Saturday, October 30, 2004

Saturday 10/30 links

Acute Belmont Club blogger "Wretchard" notices something nobody else apparently saw in Osama bin Laden's newest tape: "He has stopped talking about the restoration of the Global Caliphate. There is no more mention of the return of Andalusia. There is no more anticipation that Islam will sweep the world. He is no longer boasting that Americans run at the slightest wounds; that they are more cowardly than the Russians. He is not talking about future operations to swathe the world in fire but dwelling on past glories. He is basically saying if you leave us alone we will leave you alone. Though it is couched in his customary orbicular phraseology he is basically asking for time out."

New York Post columnist
John Podhoretz to Michael Moore: OBL's your biggest fan.

New York Times semiconservative columnist
David Brooks imposes "The Osama Litmus Test": "Bush's response yesterday to the video was exactly right. He said we would not be intimidated. He tried to take the video out of the realm of crass politics by mentioning Kerry by name and assuring the country that he was sure Kerry agreed with him. Kerry did say that we are all united in the fight against bin Laden, but he just couldn't help himself.

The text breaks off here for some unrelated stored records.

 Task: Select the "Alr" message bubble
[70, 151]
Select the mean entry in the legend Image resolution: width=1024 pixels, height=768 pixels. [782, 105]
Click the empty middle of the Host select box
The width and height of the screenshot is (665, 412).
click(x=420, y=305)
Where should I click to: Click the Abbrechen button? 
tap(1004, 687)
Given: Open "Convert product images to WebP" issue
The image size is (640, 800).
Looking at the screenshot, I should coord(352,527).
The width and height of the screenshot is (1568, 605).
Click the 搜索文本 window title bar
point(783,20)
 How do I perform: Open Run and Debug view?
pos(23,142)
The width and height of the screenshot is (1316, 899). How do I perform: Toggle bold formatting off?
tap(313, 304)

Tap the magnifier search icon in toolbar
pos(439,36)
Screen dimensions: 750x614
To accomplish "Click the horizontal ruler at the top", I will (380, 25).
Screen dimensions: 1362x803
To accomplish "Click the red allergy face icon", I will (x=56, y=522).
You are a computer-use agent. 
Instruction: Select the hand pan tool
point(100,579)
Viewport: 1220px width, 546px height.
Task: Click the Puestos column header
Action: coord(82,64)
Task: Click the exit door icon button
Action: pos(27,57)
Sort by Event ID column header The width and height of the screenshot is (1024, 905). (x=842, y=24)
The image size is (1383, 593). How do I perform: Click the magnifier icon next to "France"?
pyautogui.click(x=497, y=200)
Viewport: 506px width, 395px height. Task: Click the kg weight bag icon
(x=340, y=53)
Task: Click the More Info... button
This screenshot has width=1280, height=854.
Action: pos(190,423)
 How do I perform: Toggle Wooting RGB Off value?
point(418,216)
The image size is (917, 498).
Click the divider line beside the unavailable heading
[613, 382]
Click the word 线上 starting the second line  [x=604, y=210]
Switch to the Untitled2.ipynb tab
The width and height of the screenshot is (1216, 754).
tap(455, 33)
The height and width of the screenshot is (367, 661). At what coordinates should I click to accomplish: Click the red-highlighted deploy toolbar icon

His first instinct was to get political."

Weekly Standard columnists
William Kristol and Stephen F. Hayes are appalled by "The Kerry campaign's extraordinary response to the newly released tape from al Qaeda's leader."

Captain's Quarters blogger
"Captain Ed" Morrissey has fun with a deluded lefty columnist who actually claims, apparently with a straight face,"that Islamic terrorists feel that George Bush has been 'good for business.'"

Weekly Standard columnist Fred Barnes relates how in "The Circuitous Campaign," "Bush got where his strategists predicted, but not how they expected."

National Review Online columnist
Jonah Goldberg argues that Sen. Kerry is losing because he is the anti-war candidate but can't say so: "Sometimes he speaks in a unique Kerry grammar one could call the future-past perfect. When asked if we were right to invade Iraq, he has responded that it depends on what happens in the future. And other times he's said we were right. And other times he's said we were wrong. But my favorite response was when he was asked if we'd have gone to war with Iraq if he'd been president, and he shot back confidently, 'You bet we might have.'"

London Times columnist
Mick Hume, who admits he is "on the British Left," tries to untangle "The trashy politics of Bushophobia." His conclusion: "How much easier it is for the liberal Left to blame stupid voters and the lying media for propping up Mr Bush and the Iraq war, rather than face up to its own failure to mount a convincing case or win the argument."

Washington Post writers Charles Babington and Brian Faler report that recent polling in South Dakota indicates that Tom Daschle's numbers are in free-fall. Two points: first, Daschle's immediate response is to fly in tons of lawyers to litigate himself into reelection; second, the poll numbers were so lopsided that the pollsters "adjusted" them--ie, ignored them--and just assigned a 3-point lead to John Thune without any basis whatever.

Dubai resident
Youssef M. Ibrahim supplies a fascinating essay to the International Herald Tribune that candidly discusses "The fear that chokes the Arab world."

Napoleon won't die, and
Paul Johnson reviews yet two more studies of the great general for the London Sunday Telegraph.

New York Times writer
Micheline Maynard reports that the mainstream airlines are finally getting the message: prospective passengers do not choose based on amenities--it's price and schedules. Period.

Prolific satirical blogger ScrappleFace Scott Ott's latest: "Kerry: Bush Outsourced Bin Laden Video Production."